• _Task objective_:
Reproduce the data below line by line, from its first line to the line with "Task: Click the 8 Feb 12:00 time label", both included, and nothing past that point.

Records from a dataset:
BEGIN
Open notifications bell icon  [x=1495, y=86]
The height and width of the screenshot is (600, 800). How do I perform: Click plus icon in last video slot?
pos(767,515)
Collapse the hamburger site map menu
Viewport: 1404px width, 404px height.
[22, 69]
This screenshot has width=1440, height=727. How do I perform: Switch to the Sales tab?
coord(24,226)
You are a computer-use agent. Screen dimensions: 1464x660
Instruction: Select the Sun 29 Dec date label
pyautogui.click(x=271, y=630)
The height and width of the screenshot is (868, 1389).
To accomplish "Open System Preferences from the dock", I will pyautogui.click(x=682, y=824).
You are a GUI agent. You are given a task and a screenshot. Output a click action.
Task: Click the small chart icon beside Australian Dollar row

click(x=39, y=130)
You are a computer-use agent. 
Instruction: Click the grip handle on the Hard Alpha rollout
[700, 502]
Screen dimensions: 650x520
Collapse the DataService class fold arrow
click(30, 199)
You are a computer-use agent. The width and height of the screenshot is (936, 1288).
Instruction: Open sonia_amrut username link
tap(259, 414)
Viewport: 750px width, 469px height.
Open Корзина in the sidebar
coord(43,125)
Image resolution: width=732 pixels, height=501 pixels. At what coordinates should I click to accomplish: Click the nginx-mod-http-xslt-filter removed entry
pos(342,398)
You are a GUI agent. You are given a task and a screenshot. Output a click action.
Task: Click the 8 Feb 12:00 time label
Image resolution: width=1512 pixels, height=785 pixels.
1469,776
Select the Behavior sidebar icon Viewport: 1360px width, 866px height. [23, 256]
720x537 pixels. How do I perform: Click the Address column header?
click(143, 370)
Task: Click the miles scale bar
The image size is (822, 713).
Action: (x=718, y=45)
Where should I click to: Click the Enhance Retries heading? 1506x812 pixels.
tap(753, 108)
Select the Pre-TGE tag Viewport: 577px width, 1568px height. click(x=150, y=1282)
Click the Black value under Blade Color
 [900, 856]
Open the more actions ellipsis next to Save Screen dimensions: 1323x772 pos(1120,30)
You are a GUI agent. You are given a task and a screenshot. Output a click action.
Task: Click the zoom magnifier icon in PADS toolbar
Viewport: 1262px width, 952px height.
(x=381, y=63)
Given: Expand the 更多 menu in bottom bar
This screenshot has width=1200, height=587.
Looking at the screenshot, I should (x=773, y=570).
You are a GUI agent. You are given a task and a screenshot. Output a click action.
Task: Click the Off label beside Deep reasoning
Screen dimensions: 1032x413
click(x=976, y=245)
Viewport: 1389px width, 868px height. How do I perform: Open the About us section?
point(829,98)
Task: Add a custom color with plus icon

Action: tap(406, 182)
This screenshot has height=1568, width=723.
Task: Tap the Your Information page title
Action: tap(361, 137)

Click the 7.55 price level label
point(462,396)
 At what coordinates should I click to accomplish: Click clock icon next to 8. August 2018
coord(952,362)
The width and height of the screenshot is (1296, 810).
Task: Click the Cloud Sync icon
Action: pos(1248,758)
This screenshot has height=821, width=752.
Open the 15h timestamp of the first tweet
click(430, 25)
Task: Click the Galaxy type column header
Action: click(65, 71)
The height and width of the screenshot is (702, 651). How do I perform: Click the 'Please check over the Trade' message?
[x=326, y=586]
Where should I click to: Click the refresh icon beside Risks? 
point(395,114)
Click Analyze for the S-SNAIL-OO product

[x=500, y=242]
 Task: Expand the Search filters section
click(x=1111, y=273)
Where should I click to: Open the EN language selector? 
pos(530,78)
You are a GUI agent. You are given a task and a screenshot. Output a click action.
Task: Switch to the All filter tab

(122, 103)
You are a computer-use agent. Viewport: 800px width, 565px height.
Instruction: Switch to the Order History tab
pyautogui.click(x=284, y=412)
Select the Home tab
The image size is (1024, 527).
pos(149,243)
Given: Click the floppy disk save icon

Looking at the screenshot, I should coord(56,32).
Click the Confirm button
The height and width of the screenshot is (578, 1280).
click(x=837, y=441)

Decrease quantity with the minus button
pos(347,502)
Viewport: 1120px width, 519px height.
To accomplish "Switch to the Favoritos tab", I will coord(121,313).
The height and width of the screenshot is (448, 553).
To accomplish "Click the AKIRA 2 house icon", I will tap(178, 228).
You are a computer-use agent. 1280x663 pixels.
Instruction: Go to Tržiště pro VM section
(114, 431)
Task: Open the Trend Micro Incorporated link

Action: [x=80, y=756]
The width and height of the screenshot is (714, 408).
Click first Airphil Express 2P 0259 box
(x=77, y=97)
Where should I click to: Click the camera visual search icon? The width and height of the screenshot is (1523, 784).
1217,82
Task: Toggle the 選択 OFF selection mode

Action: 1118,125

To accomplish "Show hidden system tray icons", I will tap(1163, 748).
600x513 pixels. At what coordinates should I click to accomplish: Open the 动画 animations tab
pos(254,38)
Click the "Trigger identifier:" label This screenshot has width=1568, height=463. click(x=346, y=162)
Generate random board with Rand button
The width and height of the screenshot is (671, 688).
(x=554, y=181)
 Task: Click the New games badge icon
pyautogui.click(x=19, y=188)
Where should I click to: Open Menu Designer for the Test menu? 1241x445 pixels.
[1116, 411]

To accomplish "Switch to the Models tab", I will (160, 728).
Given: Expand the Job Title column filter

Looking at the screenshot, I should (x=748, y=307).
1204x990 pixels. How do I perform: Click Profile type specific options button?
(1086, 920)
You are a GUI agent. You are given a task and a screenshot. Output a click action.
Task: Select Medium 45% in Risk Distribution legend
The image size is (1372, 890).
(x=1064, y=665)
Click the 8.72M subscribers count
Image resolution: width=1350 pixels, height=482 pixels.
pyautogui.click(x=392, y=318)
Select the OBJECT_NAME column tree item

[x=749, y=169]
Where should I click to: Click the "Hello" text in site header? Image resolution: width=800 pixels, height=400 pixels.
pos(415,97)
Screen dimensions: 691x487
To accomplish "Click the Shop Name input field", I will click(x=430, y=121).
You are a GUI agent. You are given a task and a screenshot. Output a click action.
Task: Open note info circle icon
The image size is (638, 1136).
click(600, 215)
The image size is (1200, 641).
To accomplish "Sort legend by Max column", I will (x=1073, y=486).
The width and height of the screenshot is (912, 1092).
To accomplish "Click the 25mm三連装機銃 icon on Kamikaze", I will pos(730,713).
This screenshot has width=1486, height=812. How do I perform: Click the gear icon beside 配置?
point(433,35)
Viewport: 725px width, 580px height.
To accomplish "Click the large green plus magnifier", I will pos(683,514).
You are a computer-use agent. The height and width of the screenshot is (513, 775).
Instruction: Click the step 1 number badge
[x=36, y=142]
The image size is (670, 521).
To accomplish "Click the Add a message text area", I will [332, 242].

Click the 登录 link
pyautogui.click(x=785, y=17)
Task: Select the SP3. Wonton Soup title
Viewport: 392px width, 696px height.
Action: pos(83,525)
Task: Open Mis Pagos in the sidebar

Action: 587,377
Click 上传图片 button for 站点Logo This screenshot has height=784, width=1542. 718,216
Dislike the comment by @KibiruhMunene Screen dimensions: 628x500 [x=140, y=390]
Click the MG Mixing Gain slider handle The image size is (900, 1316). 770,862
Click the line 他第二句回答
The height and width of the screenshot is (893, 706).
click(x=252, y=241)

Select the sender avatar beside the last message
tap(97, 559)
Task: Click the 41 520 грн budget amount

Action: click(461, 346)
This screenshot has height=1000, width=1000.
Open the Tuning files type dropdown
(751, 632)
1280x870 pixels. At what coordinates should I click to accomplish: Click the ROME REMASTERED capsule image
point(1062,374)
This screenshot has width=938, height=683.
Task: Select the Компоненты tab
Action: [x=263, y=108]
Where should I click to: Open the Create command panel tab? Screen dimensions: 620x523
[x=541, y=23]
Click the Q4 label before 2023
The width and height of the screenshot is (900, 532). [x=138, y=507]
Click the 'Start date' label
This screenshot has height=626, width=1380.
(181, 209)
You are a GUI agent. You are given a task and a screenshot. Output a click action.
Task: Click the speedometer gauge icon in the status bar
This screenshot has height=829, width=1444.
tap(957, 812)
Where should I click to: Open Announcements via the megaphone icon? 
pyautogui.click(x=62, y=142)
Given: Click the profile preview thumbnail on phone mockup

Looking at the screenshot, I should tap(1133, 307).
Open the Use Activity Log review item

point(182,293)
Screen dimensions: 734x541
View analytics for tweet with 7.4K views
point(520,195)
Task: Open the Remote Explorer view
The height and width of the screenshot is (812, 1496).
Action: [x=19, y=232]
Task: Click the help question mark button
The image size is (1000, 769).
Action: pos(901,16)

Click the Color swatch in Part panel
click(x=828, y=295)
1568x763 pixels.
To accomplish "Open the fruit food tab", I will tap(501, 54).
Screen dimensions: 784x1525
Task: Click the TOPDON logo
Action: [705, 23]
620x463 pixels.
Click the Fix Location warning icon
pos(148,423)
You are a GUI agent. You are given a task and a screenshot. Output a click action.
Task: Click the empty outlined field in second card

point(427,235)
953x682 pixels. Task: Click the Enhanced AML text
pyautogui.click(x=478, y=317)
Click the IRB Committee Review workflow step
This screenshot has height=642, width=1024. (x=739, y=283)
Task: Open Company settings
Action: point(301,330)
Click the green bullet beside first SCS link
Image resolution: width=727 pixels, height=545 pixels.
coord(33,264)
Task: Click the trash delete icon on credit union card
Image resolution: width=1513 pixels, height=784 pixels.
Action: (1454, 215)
END
• _Your response_:
Open notifications bell icon  [x=1495, y=86]
The height and width of the screenshot is (600, 800). How do I perform: Click plus icon in last video slot?
pos(767,515)
Collapse the hamburger site map menu
Viewport: 1404px width, 404px height.
[22, 69]
This screenshot has width=1440, height=727. How do I perform: Switch to the Sales tab?
coord(24,226)
You are a computer-use agent. Screen dimensions: 1464x660
Instruction: Select the Sun 29 Dec date label
pyautogui.click(x=271, y=630)
The height and width of the screenshot is (868, 1389).
To accomplish "Open System Preferences from the dock", I will pyautogui.click(x=682, y=824).
You are a GUI agent. You are given a task and a screenshot. Output a click action.
Task: Click the small chart icon beside Australian Dollar row

click(x=39, y=130)
You are a computer-use agent. 
Instruction: Click the grip handle on the Hard Alpha rollout
[700, 502]
Screen dimensions: 650x520
Collapse the DataService class fold arrow
click(30, 199)
You are a computer-use agent. The width and height of the screenshot is (936, 1288).
Instruction: Open sonia_amrut username link
tap(259, 414)
Viewport: 750px width, 469px height.
Open Корзина in the sidebar
coord(43,125)
Image resolution: width=732 pixels, height=501 pixels. At what coordinates should I click to accomplish: Click the nginx-mod-http-xslt-filter removed entry
pos(342,398)
You are a GUI agent. You are given a task and a screenshot. Output a click action.
Task: Click the 8 Feb 12:00 time label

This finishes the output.